The study showed men who consumed more than two portions of soya-based
foods a week had, on average, 41m fewer sperm per millilitre of
semen than men who had never eaten soya products.
The apparent fall in sperm count is unlikely to make healthy
men infertile, but some experts said it could have a significant
impact on those already with lower than average sperm counts.
A sperm count of between 80m and 120m per ml is regarded as normal,
while men who produce fewer than 20m sperm per ml are regarded
as clinically subfertile.
The study, by Jorge Chavarro at Harvard school of public health
in Boston, builds on previous research in animals and on human
tissues that has suggested certain ingredients in soya could harm
sperm production.
Male fertility has been in decline in the west for several decades,
with about 20% of young Europeans having a low sperm count, while
levels of soya have risen steadily in the western diet since the
1940s because it is a cheap source of protein. Soya-based products
are now found in two-thirds of manufactured food including biscuits,
sweets, pasta and bread, according to the Institute of Food Research
in Norwich.
In the biggest human study into the effects of soya on fertility,
Chavarro and colleagues at Massachusetts General hospital recruited
99 men who had visited a fertility clinic between 2000 and 2006.
The men were asked to fill out a questionnaire which asked them
about the amounts of 15 different soya foods they had eaten over
the previous three months. The researchers then put the men into
four groups according to the levels of chemicals called isoflavones
in their diets. Isoflavones are ingredients in soya products that
mimic the female sex hormone, oestrogen. Each man then provided
a sperm sample for testing.
Chavarro found that men who consumed at least half a portion
of soya food a day had the lowest sperm counts.

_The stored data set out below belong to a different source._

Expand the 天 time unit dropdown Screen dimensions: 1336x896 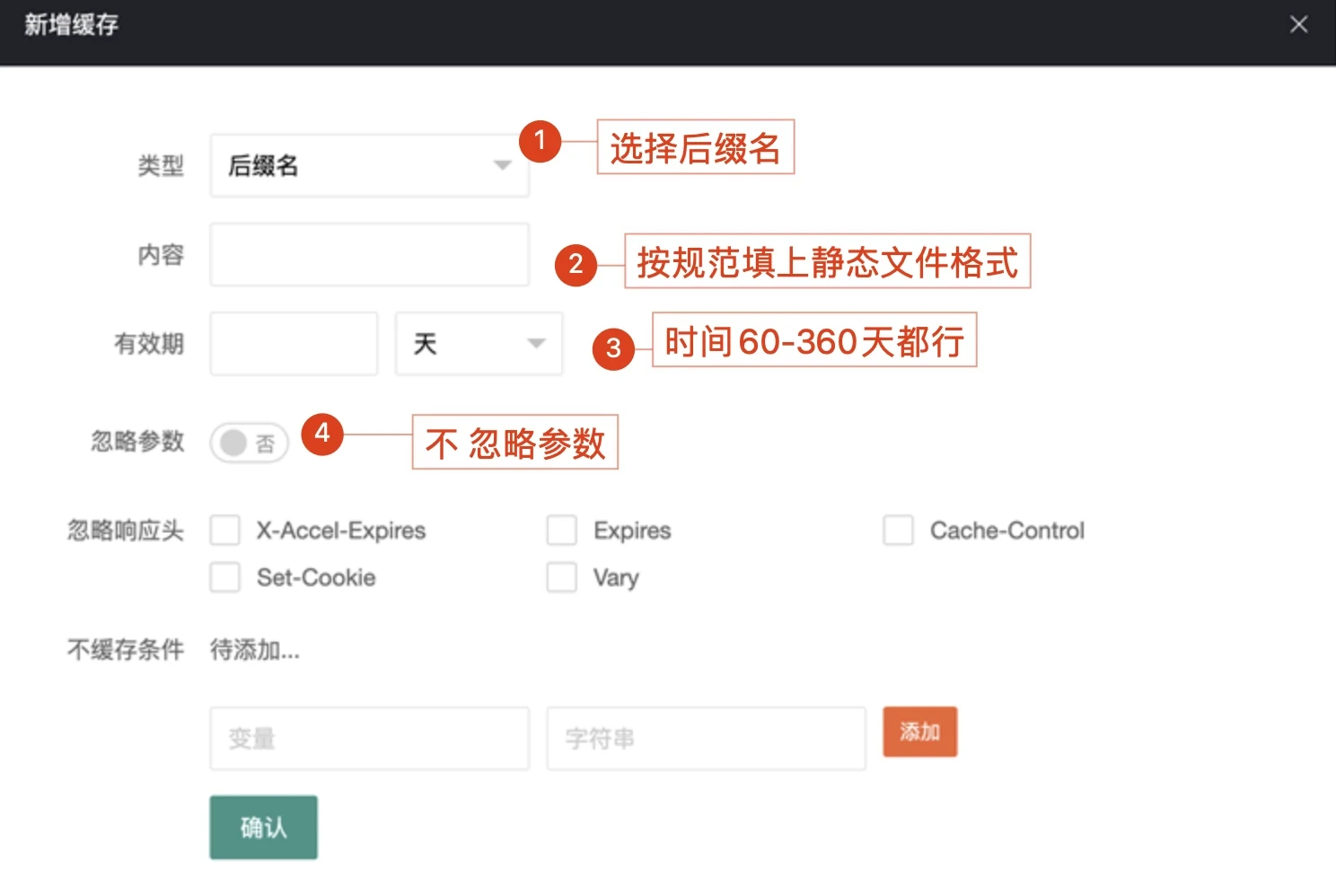(479, 344)
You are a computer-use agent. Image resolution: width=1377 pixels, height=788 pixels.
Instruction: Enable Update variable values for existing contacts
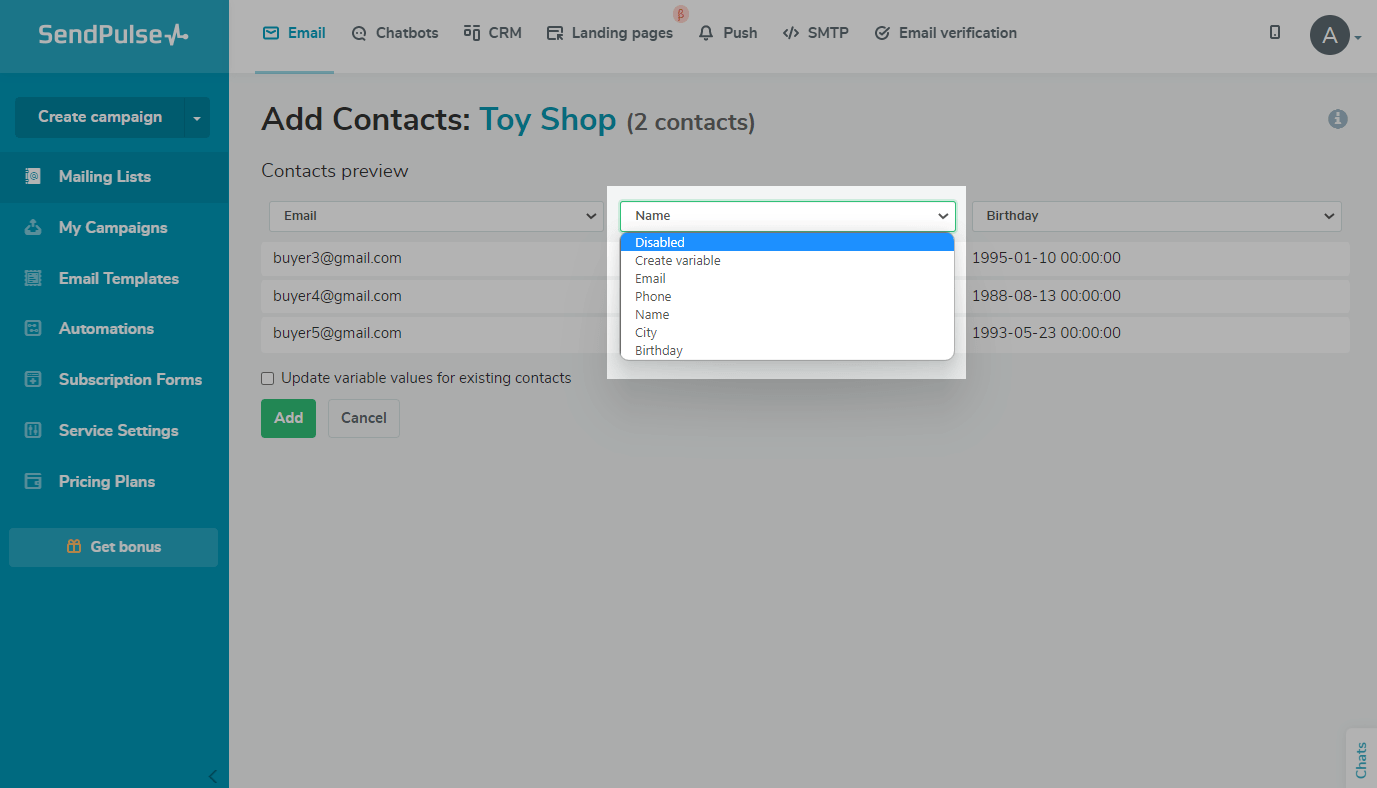[268, 378]
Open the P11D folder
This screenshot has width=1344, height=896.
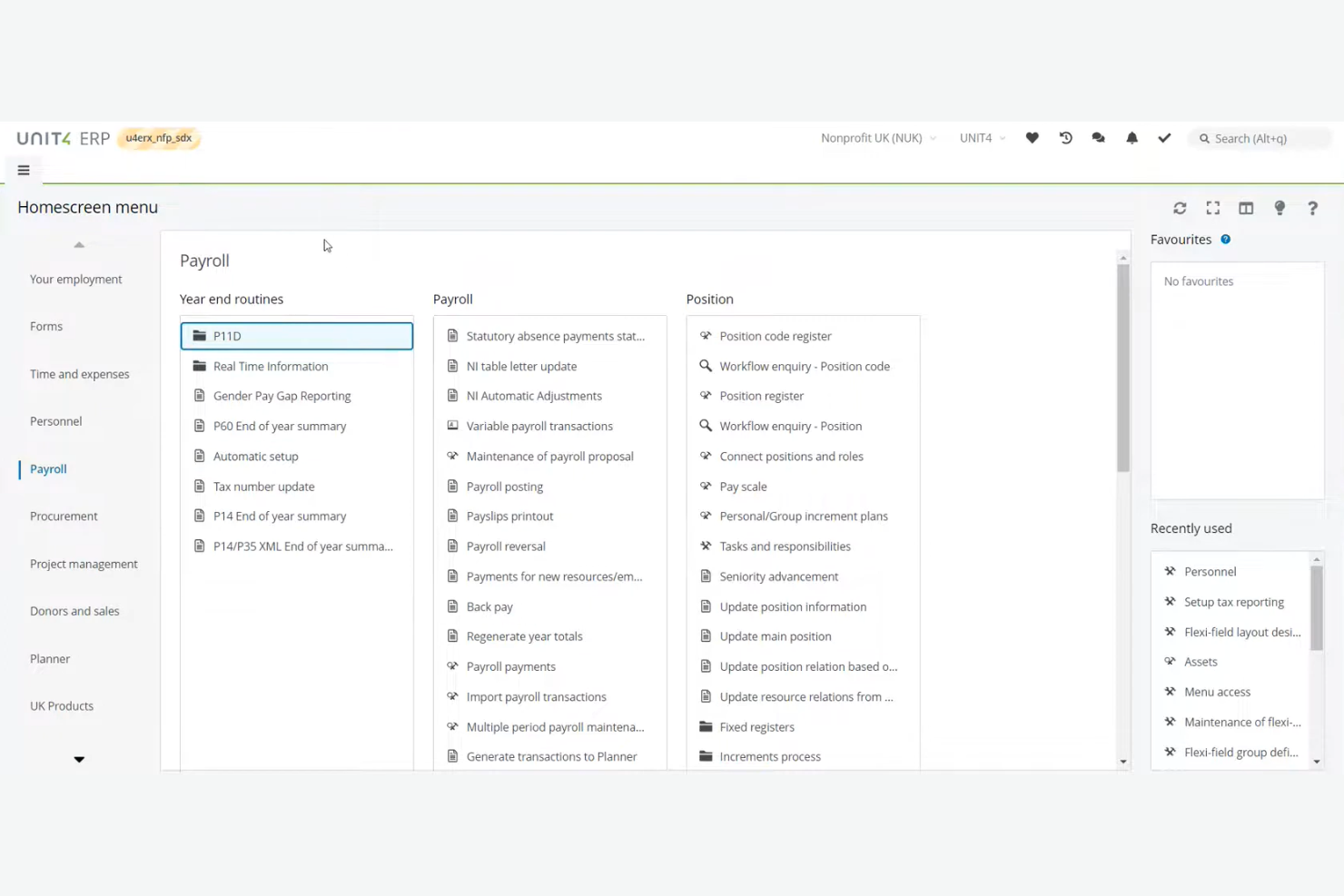click(x=227, y=336)
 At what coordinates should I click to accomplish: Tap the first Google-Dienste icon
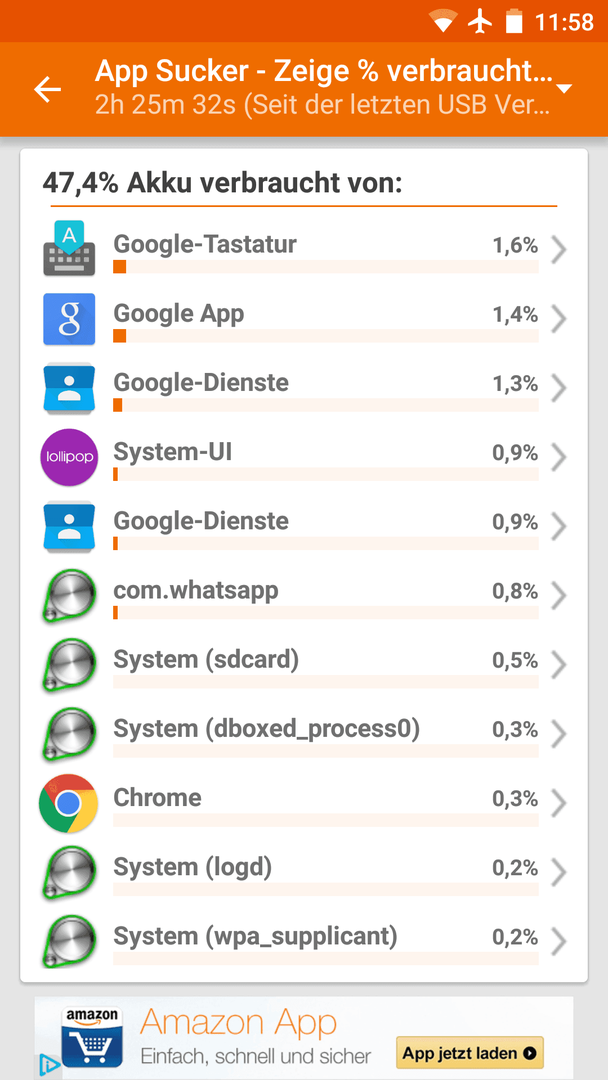click(x=69, y=388)
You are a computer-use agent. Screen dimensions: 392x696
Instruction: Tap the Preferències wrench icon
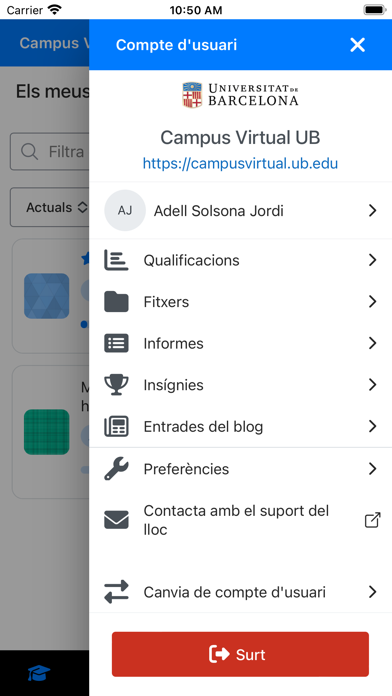[116, 469]
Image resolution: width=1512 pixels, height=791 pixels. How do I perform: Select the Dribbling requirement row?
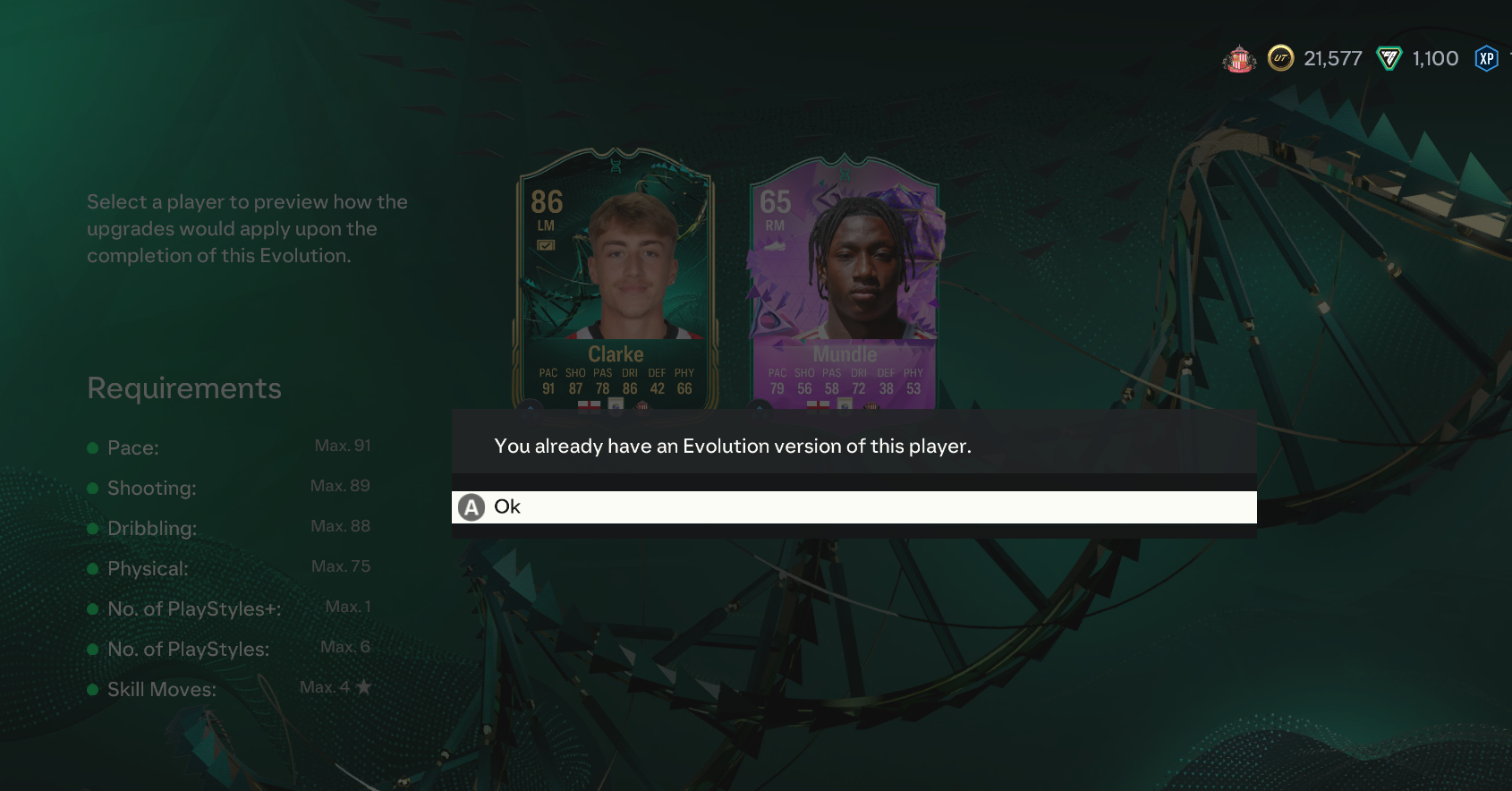pos(229,528)
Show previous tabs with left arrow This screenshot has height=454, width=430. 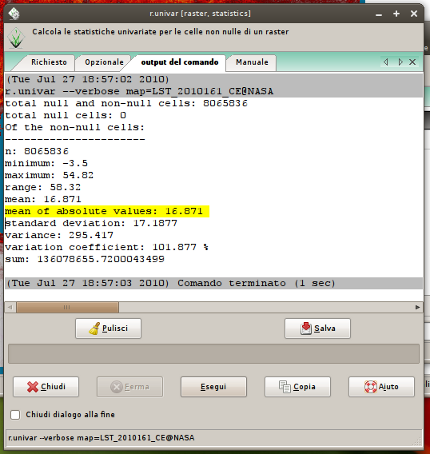[386, 62]
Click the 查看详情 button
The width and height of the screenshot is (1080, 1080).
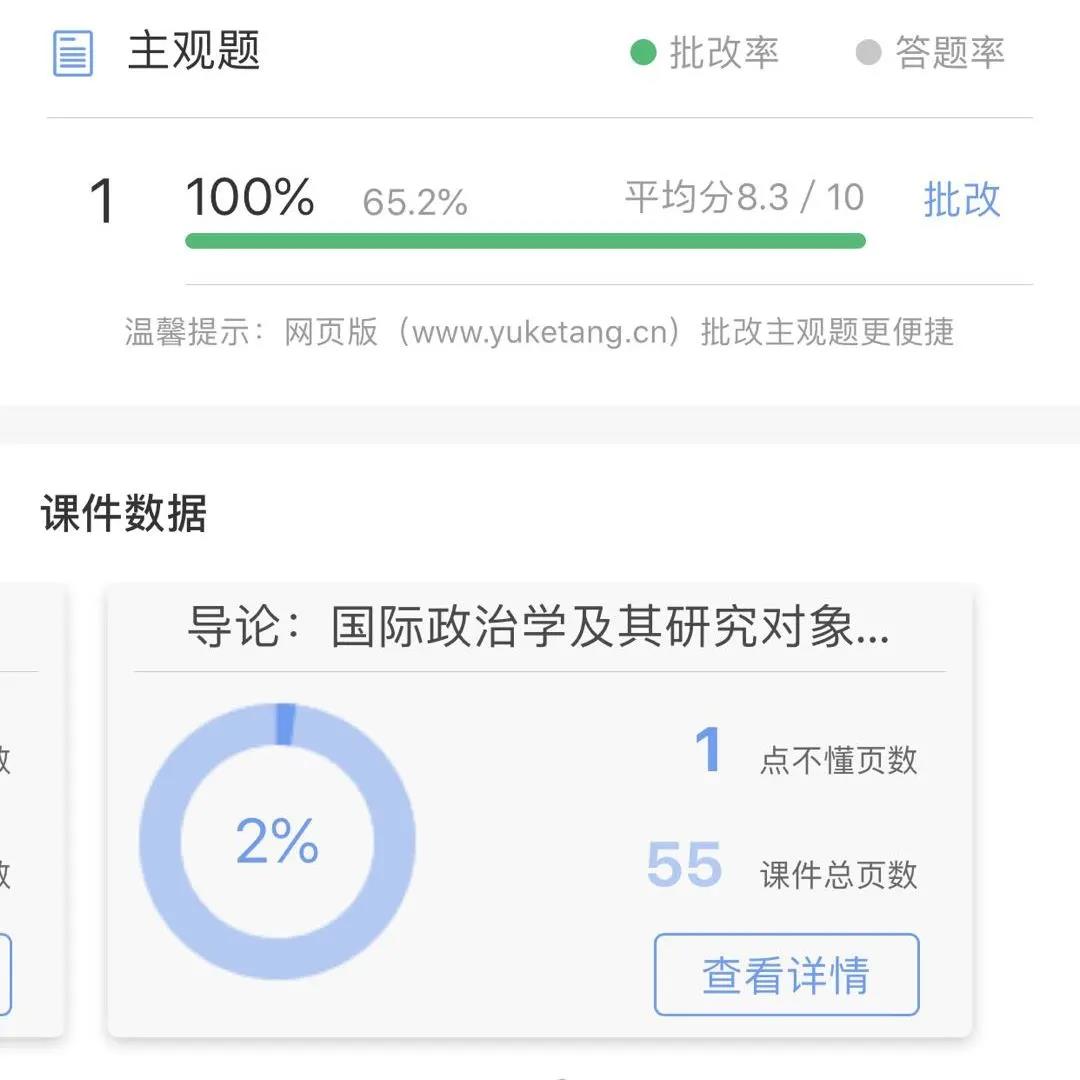(x=787, y=975)
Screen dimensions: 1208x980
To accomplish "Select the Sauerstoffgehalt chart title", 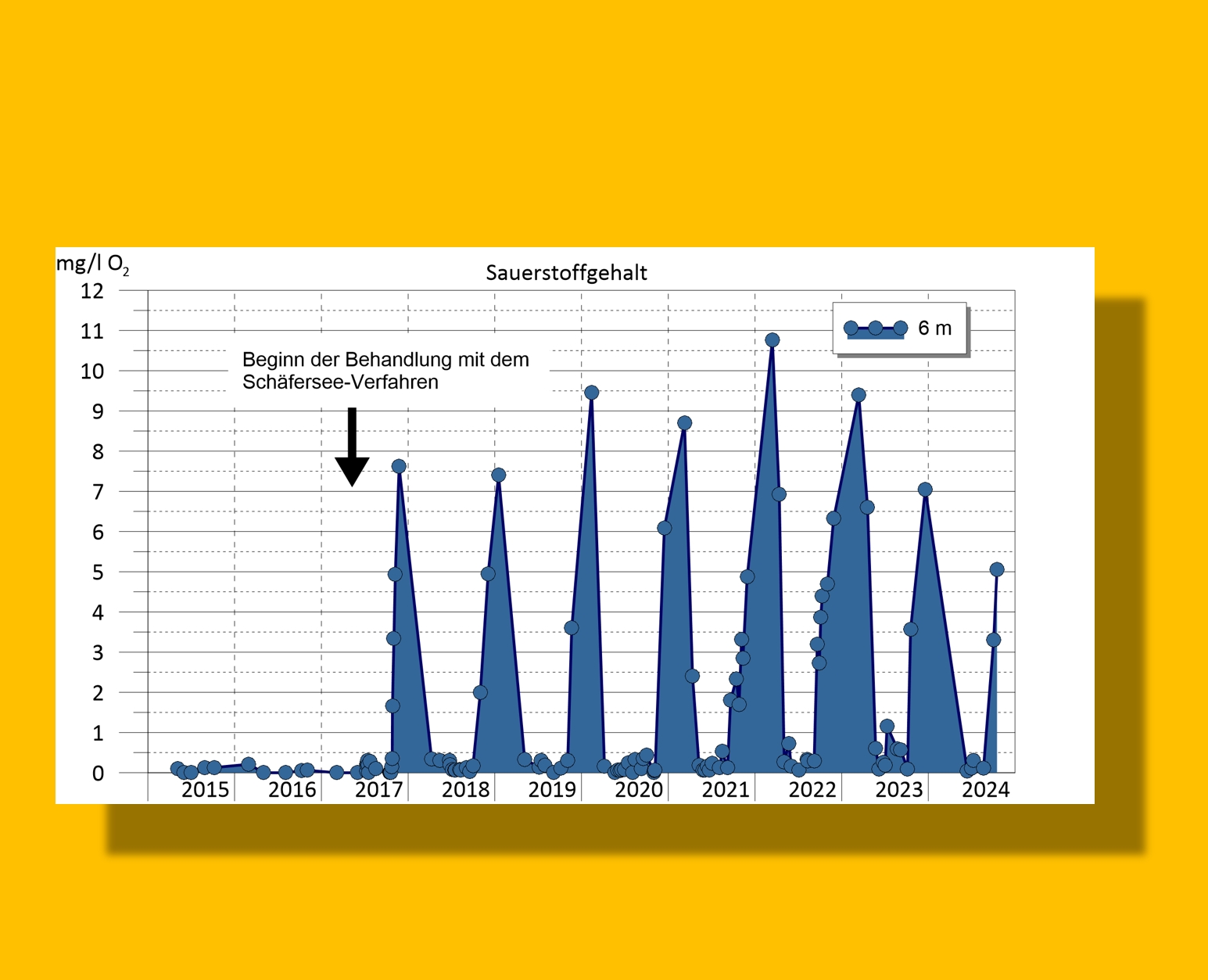I will (x=566, y=273).
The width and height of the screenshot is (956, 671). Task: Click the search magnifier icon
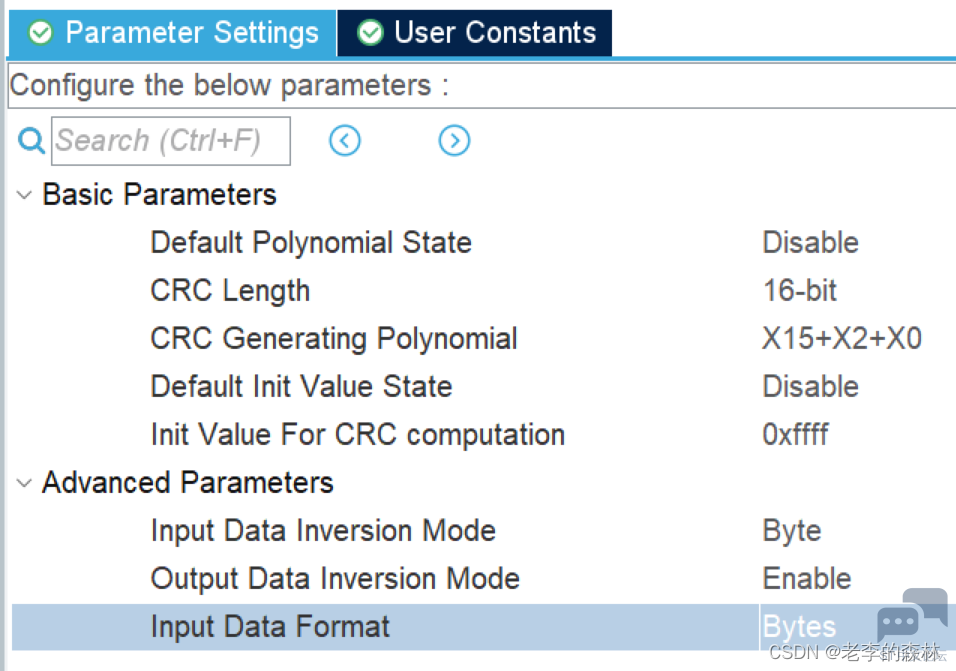[x=31, y=141]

"Our findings suggest that the greater the soya food intake
is, the lower the sperm concentration, compared with men who never
consume soya food," said Chavarro, whose study appears in
the journal Human Reproduction.
Richard Sharpe, of the Medical Research Council's human reproductive
sciences unit, said: "The take-home message could be that
if you've got an already low sperm count ... soya foods are probably
not a good idea for you, as they could have a real impact on your
fertility by further lowering your sperm count."